Study questions —
a) According to the summary on PI3 kinase signaling in T cells, what accounts for the IFN-γ production and altered T helper cell differentiation in the CD4+ T cells described?
b) Answer yes or no as to whether each statement agrees with the summary on PI3 kinase signaling in T cells, quoting the deciding words: (i) The work comes from the National Institute of Allergy and Infectious Diseases. (ii) The mice express an inactivating mutant of phosphoinositide 3-kinase delta. (iii) The cells studied are CD8+ T cells.

Passage to read —
Dominic P. Golec, Pamela L. Schwartzberg and colleagues (National Institute of Allergy and Infectious Diseases (NIAID)) describe a PI3 Kinase-Foxo1-FasL signaling circuit that promotes amplified signaling and rewires transcriptional and epigenetic programs driving IFN-γ and altered T helper cell differentiation in CD4+ T cells from mice expressing an activating mutant of phosphoinositide 3-kinase delta.

Entries shown —
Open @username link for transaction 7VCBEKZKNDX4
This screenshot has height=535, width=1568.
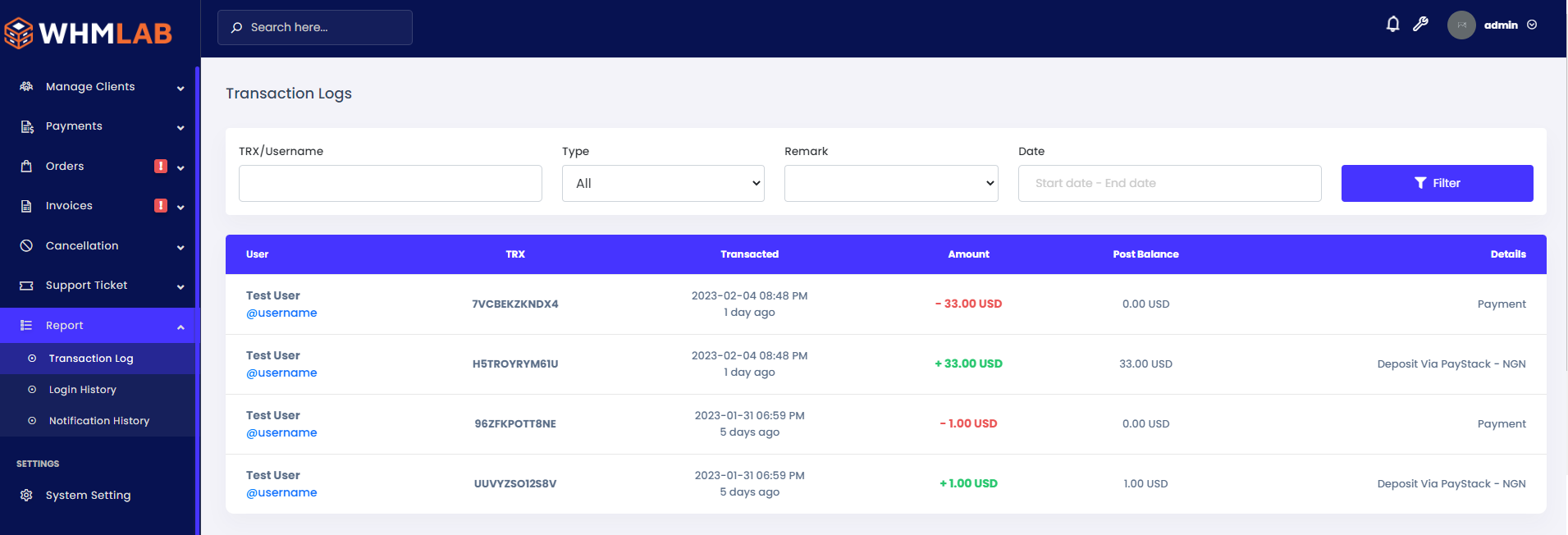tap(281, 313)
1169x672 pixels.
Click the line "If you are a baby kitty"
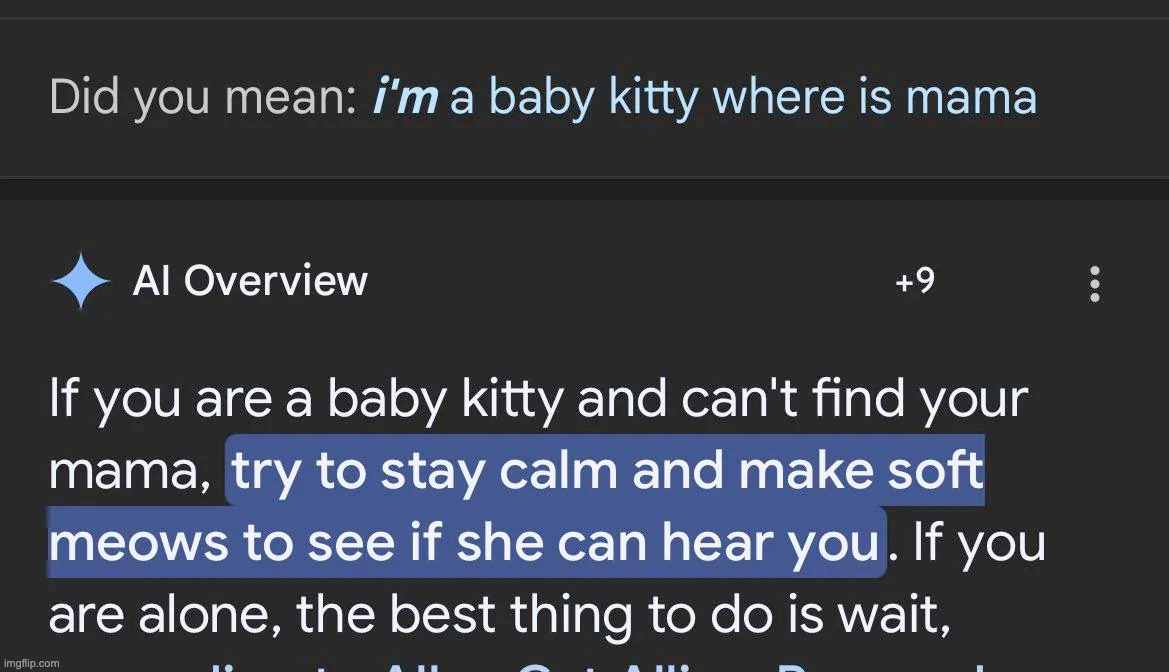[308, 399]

* * *

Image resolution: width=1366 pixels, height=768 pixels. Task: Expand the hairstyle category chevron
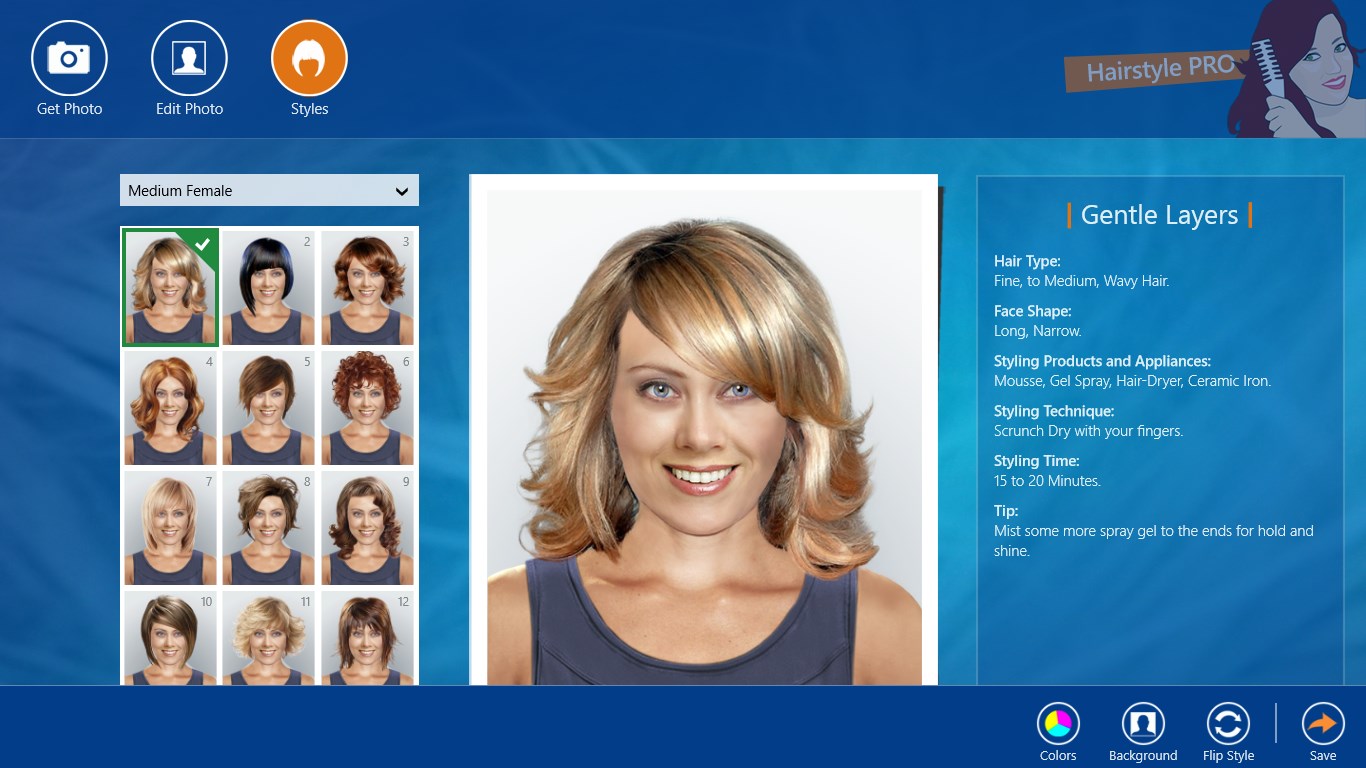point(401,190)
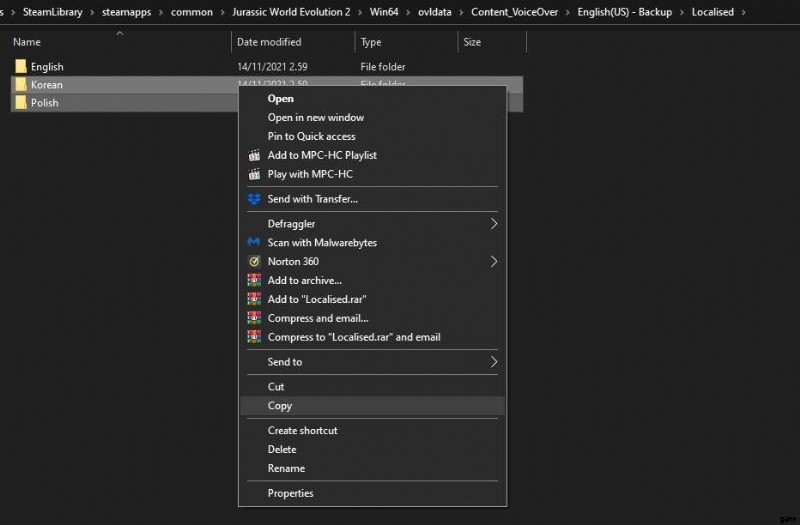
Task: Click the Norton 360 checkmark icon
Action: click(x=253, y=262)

Solutions to the problems —
a) The summary attributes them to a PI3 Kinase-Foxo1-FasL signaling circuit. That circuit promotes amplified signaling and rewires the transcriptional and epigenetic programs that drive IFN-γ and altered T helper cell differentiation in CD4+ T cells from mice expressing an activating mutant of phosphoinositide 3-kinase delta.

b)
(i) Yes: "(National Institute of Allergy and Infectious Diseases (NIAID))".
(ii) No: "an activating mutant of phosphoinositide 3-kinase delta".
(iii) No: "in CD4+ T cells".